--- Data ---

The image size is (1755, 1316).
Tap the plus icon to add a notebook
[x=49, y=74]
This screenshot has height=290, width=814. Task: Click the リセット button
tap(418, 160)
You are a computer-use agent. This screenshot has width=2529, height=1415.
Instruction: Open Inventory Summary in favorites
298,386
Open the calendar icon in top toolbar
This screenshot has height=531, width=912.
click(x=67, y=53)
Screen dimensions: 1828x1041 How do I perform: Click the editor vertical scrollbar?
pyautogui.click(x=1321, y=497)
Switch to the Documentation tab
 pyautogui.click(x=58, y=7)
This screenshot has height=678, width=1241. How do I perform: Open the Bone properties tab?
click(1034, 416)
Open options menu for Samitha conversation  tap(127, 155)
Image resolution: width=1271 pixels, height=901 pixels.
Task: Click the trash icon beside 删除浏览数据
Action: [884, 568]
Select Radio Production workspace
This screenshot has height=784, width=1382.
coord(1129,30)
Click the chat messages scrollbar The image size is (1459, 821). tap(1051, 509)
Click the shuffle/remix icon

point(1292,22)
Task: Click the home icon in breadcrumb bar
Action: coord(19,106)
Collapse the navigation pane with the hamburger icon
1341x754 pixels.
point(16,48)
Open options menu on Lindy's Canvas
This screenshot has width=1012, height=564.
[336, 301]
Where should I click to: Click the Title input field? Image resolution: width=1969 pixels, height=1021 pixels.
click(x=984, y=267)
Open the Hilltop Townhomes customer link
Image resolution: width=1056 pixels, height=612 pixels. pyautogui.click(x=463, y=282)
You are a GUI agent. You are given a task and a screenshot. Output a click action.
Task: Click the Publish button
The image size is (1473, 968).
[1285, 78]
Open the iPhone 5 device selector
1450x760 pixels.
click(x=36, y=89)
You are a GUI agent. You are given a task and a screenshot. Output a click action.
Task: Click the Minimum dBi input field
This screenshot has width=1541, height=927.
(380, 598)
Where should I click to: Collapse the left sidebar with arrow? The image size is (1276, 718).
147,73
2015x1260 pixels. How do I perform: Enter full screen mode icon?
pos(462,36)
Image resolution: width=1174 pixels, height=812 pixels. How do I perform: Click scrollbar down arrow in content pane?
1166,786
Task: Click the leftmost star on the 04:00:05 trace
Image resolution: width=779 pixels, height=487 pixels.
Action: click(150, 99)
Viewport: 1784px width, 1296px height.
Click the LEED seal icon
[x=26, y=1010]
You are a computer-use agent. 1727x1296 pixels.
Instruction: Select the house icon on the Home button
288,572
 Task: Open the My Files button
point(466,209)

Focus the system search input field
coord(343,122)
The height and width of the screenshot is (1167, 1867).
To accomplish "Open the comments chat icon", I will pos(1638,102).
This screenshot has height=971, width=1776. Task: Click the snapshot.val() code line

---

Work item
The entire listing is to be reproduced without alteration.

Problem solution
The image size is (1755, 1316).
Tap the plus icon to add a notebook
[x=49, y=74]
This screenshot has height=290, width=814. Task: Click the リセット button
tap(418, 160)
You are a computer-use agent. This screenshot has width=2529, height=1415.
Instruction: Open Inventory Summary in favorites
298,386
Open the calendar icon in top toolbar
This screenshot has height=531, width=912.
click(x=67, y=53)
Screen dimensions: 1828x1041 How do I perform: Click the editor vertical scrollbar?
pyautogui.click(x=1321, y=497)
Switch to the Documentation tab
 pyautogui.click(x=58, y=7)
This screenshot has height=678, width=1241. How do I perform: Open the Bone properties tab?
click(1034, 416)
Open options menu for Samitha conversation  tap(127, 155)
Image resolution: width=1271 pixels, height=901 pixels.
Task: Click the trash icon beside 删除浏览数据
Action: [884, 568]
Select Radio Production workspace
This screenshot has height=784, width=1382.
coord(1129,30)
Click the chat messages scrollbar The image size is (1459, 821). tap(1051, 509)
Click the shuffle/remix icon

point(1292,22)
Task: Click the home icon in breadcrumb bar
Action: coord(19,106)
Collapse the navigation pane with the hamburger icon
1341x754 pixels.
point(16,48)
Open options menu on Lindy's Canvas
This screenshot has width=1012, height=564.
[336, 301]
Where should I click to: Click the Title input field? Image resolution: width=1969 pixels, height=1021 pixels.
click(x=984, y=267)
Open the Hilltop Townhomes customer link
Image resolution: width=1056 pixels, height=612 pixels. pyautogui.click(x=463, y=282)
You are a GUI agent. You are given a task and a screenshot. Output a click action.
Task: Click the Publish button
The image size is (1473, 968).
[1285, 78]
Open the iPhone 5 device selector
1450x760 pixels.
click(x=36, y=89)
You are a GUI agent. You are given a task and a screenshot. Output a click action.
Task: Click the Minimum dBi input field
This screenshot has width=1541, height=927.
(380, 598)
Where should I click to: Collapse the left sidebar with arrow? The image size is (1276, 718).
147,73
2015x1260 pixels. How do I perform: Enter full screen mode icon?
pos(462,36)
Image resolution: width=1174 pixels, height=812 pixels. How do I perform: Click scrollbar down arrow in content pane?
1166,786
Task: Click the leftmost star on the 04:00:05 trace
Image resolution: width=779 pixels, height=487 pixels.
Action: click(150, 99)
Viewport: 1784px width, 1296px height.
Click the LEED seal icon
[x=26, y=1010]
You are a computer-use agent. 1727x1296 pixels.
Instruction: Select the house icon on the Home button
288,572
 Task: Open the My Files button
point(466,209)

Focus the system search input field
coord(343,122)
The height and width of the screenshot is (1167, 1867).
To accomplish "Open the comments chat icon", I will pos(1638,102).
This screenshot has height=971, width=1776. Task: Click the snapshot.val() code line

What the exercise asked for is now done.